Amplified_heteregeneity

System requirement

We recommend using conda to install the environment. Please use environment.txt to set up the conda environment.

Verify pretrained DIGITS model

Download DIGITS, CIFAR10C, and RETINA data

Please download the DIGIT, RETINA, and CIFAR10C and put them under data folder.

Note that we only provide the pretrained model and distilled data for DIGITS.

Run training

The training command is

python fedlgd_main.py --dataset [dataset] --wk_iters [local_epoch] --iters [total_communication_rounds] --batch [batch_size] --model [architecture] --ipc [image_per_class] --lambda_sim [coefficient] --reg_loss [regularization_loss]

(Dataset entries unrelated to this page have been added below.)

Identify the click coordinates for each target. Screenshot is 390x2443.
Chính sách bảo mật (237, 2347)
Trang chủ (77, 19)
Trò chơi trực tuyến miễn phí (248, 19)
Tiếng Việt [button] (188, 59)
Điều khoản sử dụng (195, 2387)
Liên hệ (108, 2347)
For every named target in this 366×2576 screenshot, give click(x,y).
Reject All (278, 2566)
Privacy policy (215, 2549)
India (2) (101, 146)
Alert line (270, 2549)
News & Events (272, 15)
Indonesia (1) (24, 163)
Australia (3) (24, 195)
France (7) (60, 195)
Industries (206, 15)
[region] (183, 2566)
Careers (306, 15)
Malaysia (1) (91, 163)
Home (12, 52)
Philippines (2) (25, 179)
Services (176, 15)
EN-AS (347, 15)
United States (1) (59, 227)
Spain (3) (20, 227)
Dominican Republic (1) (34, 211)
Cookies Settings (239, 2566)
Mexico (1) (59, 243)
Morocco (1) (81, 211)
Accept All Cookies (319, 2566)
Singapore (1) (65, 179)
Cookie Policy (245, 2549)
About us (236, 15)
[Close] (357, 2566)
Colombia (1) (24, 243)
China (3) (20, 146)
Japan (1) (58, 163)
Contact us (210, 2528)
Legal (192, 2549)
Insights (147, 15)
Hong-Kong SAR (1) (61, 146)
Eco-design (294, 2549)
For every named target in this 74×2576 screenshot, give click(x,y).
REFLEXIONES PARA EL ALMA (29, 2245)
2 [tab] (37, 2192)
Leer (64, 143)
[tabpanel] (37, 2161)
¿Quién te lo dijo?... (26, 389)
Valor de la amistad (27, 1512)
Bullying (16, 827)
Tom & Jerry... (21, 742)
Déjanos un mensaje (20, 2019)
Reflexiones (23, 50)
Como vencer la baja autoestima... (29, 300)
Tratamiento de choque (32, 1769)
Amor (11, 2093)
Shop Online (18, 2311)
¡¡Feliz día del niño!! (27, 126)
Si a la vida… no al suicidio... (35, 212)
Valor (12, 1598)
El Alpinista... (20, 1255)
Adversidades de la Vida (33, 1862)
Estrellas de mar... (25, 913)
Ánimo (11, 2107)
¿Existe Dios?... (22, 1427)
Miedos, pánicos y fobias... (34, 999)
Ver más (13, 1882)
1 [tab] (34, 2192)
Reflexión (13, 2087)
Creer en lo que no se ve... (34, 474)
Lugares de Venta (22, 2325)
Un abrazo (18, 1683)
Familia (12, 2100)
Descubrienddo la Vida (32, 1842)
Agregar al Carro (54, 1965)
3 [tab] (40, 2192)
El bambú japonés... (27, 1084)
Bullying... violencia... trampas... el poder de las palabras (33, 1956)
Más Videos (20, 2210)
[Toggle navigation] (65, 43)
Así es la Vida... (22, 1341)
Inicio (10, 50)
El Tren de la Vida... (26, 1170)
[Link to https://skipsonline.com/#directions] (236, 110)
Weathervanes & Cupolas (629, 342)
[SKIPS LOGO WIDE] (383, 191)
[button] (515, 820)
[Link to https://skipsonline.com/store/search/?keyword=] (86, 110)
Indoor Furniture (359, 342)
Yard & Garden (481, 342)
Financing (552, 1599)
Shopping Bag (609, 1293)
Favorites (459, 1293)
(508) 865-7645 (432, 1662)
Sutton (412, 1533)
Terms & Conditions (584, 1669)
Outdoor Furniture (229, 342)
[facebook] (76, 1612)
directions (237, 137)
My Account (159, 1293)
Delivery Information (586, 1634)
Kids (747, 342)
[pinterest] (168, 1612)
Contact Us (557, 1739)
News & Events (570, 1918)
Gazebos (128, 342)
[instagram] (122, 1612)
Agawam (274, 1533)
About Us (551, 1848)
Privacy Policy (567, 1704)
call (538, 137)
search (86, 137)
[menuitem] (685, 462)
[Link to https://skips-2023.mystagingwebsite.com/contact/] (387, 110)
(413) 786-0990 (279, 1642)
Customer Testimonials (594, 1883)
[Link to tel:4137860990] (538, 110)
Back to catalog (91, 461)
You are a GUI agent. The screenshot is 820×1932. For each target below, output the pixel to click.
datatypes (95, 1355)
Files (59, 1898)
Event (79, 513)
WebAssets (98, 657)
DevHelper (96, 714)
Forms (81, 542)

Please refer to our paper for the detailed hyperparameter settings.

Run testing on DIGITS

Please use the following command to test the results of DIGITS experiment. The ckpt file can be found in here. Please download it and put in the SAVE_PATH folder generated based on the hyperparameter setting.

python fedlgd_main.py --dataset digits --wk_iters 1 --iters 100 --batch 32 --model ConvNet --ipc 50 --lambda_sim 10 --reg_loss contrastive --test True

Citation

If you find this work helpful, please cite our paper as follows:

@article{huang2023federated,
  title={Federated virtual learning on heterogeneous data with local-global distillation},
  author={Huang, Chun-Yin and Jin, Ruinan and Zhao, Can and Xu, Daguang and Li, Xiaoxiao},
  journal={arXiv preprint arXiv:2303.02278},
  year={2023}
}